TEXT PASSAGE.
*** Begin section ***
From Photons to Motion: Optical Forces, Thermophoresis & Active Matter

Introduction

This capstone lecture connects the optical concepts you have learned—from wave optics and Fourier optics to microscopy and light scattering—to the fascinating world of motion at microscopic scales. When light interacts with matter, it can do more than just illuminate or image: it can push particles, create temperature gradients, and enable navigation of microscopic swimmers.

The Molecular Nanophotonics Group (MoNa) at Leipzig University has pioneered experimental and theoretical approaches to harness light for controlling motion and studying active matter. In this lecture, we explore five interconnected topics:

Optical forces — radiation pressure and gradient forces in focused beams
Thermophoresis — particle drift driven by light-induced temperature gradients
Photon nudging — feedback control of micro-swimmer orientation
Hot Brownian motion — thermal effects on diffusion of heated nanoparticles
Machine learning — emerging tools for autonomous navigation and collective behavior

By the end, you will understand how optics and light-matter interactions enable control and study of microscopic systems beyond what conventional passive microscopy can achieve.

1. Optical Forces: Pushing with Light

Radiation Pressure

Light carries momentum. A photon with frequency \(\nu\) has momentum \(p = h\nu/c = \hbar k\), where \(k = 2\pi/\lambda\) is the wave vector. When light is absorbed or reflected by matter, it transfers momentum, exerting a force.

Radiation pressure is defined as the momentum flux carried by electromagnetic radiation. For a beam with intensity \(I\) (power per unit area), the radiation pressure force on an absorbing surface is:

\[F_{\text{rad}} = \frac{I}{c}\]

For a perfectly reflecting surface, the force is doubled: \(F = 2I/c\).

Consider a typical laser pointer (1 mW) with wavelength 650 nm focused to a spot of 100 μm diameter. The intensity is roughly \(I = P/A \approx 10^3\) W/m². The resulting radiation pressure is \(F = I/c \approx 3\) pN (piconewtons). This tiny force is often negligible for macroscopic objects, but for microscopic particles (e.g., bacteria, organelles, colloidal spheres), it becomes significant because the surface-to-volume ratio is large.
*** End section ***
YOUR TASKS.
1. Which research group at Leipzig University does the lecture on optical forces and active matter name?
2. Rewrite the stretch of the optical forces lecture from "Introduction" through "of microscopic swimmers.", changing "capstone" to "final".

DATA PROVIDED.
*** Begin section ***
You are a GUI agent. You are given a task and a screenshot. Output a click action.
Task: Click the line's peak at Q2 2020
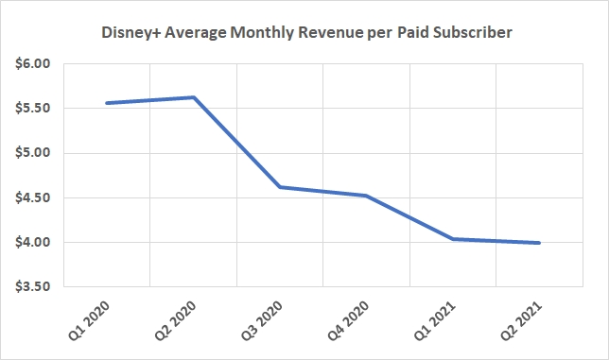point(193,97)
*** End section ***
EXERCISE RESPONSES.
1. The Molecular Nanophotonics Group (MoNa).

2.
Introduction

This final lecture connects the optical concepts you have learned—from wave optics and Fourier optics to microscopy and light scattering—to the fascinating world of motion at microscopic scales. When light interacts with matter, it can do more than just illuminate or image: it can push particles, create temperature gradients, and enable navigation of microscopic swimmers.